As músicas, por seu turno, também se apresentaram como um recurso fecundo para alimentar a saudade, conforme explica Seu Heitor:

Para ajudar a lembrança é mais música. Quando começa a tocar, cantar, falar, a pessoa lembra. Eu não sei se a mulher [esposa] tem um cuidado em mim. Eu não preciso ter cuidado de mulher. Outro dia, eu estava encostado no canto da mesa, passou uma música, eu subi na emoção e saiu água dos olhos. Eu acho que ela ficou cismada, pensando bem que eu estava lembrando de alguém. O ‘cabra’ pode lembrar de alguém, mas não era mais interessado e passou aquele tempo bom (SEU HEITOR)
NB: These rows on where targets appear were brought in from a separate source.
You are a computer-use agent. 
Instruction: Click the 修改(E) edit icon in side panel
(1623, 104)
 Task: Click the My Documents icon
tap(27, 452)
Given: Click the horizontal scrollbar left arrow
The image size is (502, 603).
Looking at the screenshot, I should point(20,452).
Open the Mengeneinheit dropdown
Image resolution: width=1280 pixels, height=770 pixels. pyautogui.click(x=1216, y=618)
Nascimento (2004, p.16) aponta o tema da saudade com uma presença forte na Música Popular Brasileira (MPB) em interface com outras categorias como da “infância feliz, da cidadezinha onde se nasceu, da casa no campo, da juventude, da cidade de antigamente, dos bairros que não são mais os mesmos, dos trilhos dos bondes, do tempo em que se ganhava bem e no qual o dinheiro dava, da boemia, dos velhos carnavais, do primeiro amor, do verdadeiro amor, do tempo em que homem era homem e mulher era mulher, da cordialidade”, por exemplo.

Finalmente, não é de se estranhar que o processo de ouvir música traga a reboque uma identificação entre o/a ouvinte saudoso/a e a letra cantada, de modo que

a saudade é reafirmada socialmente a partir dessas produções, ao mesmo tempo que incita cada vez mais produções musicais.